"""
instruction 中任务的标签集合作为选项提供，故每个任务应当提供label文件
"""

import os
import json


def label_collect(task_path, task_collect_fun, filter_path=None, max_labels=30):
    """
    在任务路径下，为每个数据集，生成一个labels.json
    labels.json 包含内容为所有标签的list，以NER为例：
            ['person', 'location', 'organization']

    Args:
        task_path: task files path which contains datasets dir
        task_collect_fun: task specific label collect function
        filter_path: filter datasets with too much labels

    Returns:

    """
    filter_ds_dirs = []

    for dirpath, dirnames, filenames in os.walk(task_path):
        for dirname in dirnames:
            ds_dir = os.path.join(dirpath, dirname)
            labels = []

            # 假设全部包含train、dev、test数据集
            for ds_type in ['train', 'dev', 'test']:
                ds_type_file = os.path.join(ds_dir, ds_type+'.json')
                ds_type_labels = task_collect_fun(ds_type_file)
                labels += ds_type_labels

            labels = list(set(labels))
            out_file = os.path.join(ds_dir, 'labels.json')
            json.dump(labels, open(out_file, 'w+', encoding='utf-8'), ensure_ascii=False)
            print('Finish out {} labels to {}!'.format(len(labels), out_file))

            if len(labels) >= max_labels:
                filter_dir = os.path.join(filter_path, dirname)
                filter_ds_dirs.append([ds_dir, filter_dir])

    # filter datasets by mv them to another dirs
    for ds_dir, filter_dir in filter_ds_dirs:
        cmd = "mv {} {}".format(ds_dir, filter_dir)
        os.system(cmd)
        print('Move {} to {} cz too much labels!'.format(ds_dir, filter_dir))

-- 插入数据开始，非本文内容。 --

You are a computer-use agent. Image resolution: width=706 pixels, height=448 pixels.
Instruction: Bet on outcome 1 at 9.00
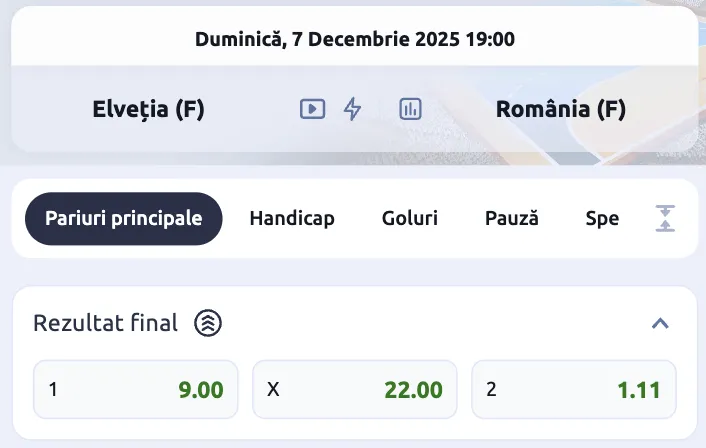(136, 389)
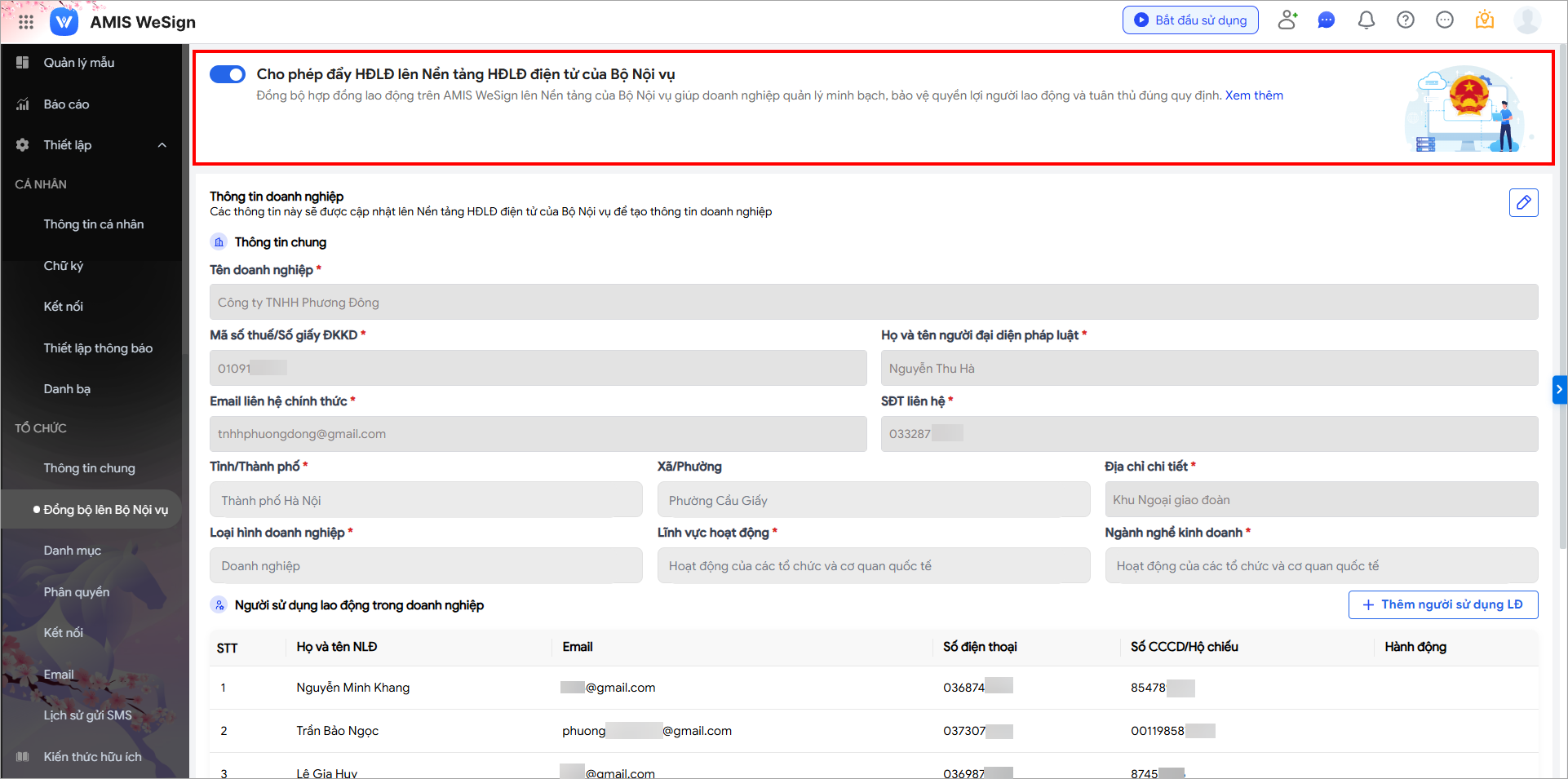
Task: Expand the right side panel arrow
Action: click(1559, 390)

def NER_label_collect(file_path):
    """
    按照输入文件路径，收集标签，按照list返回。
    输入文件为一个样例json列表，返回为标签集合
    Args:
        file_path: dataset file name

    Returns:
        [label1, label2]
    """
    fi = open(file_path, 'r+', encoding='utf-8')
    samples = json.load(fi)
    labels = []

    for sample in samples:
        for entity in sample['entities']:
            if entity['type'] not in labels:
                labels.append(entity['type'])

    return labels


if __name__ == "__main__":
    NER_path = '/root/InstructUIE/data/NER_processed'
    filter_path = '/root/InstructUIE/data/NER_filter'
    label_collect(NER_path, NER_label_collect, filter_path)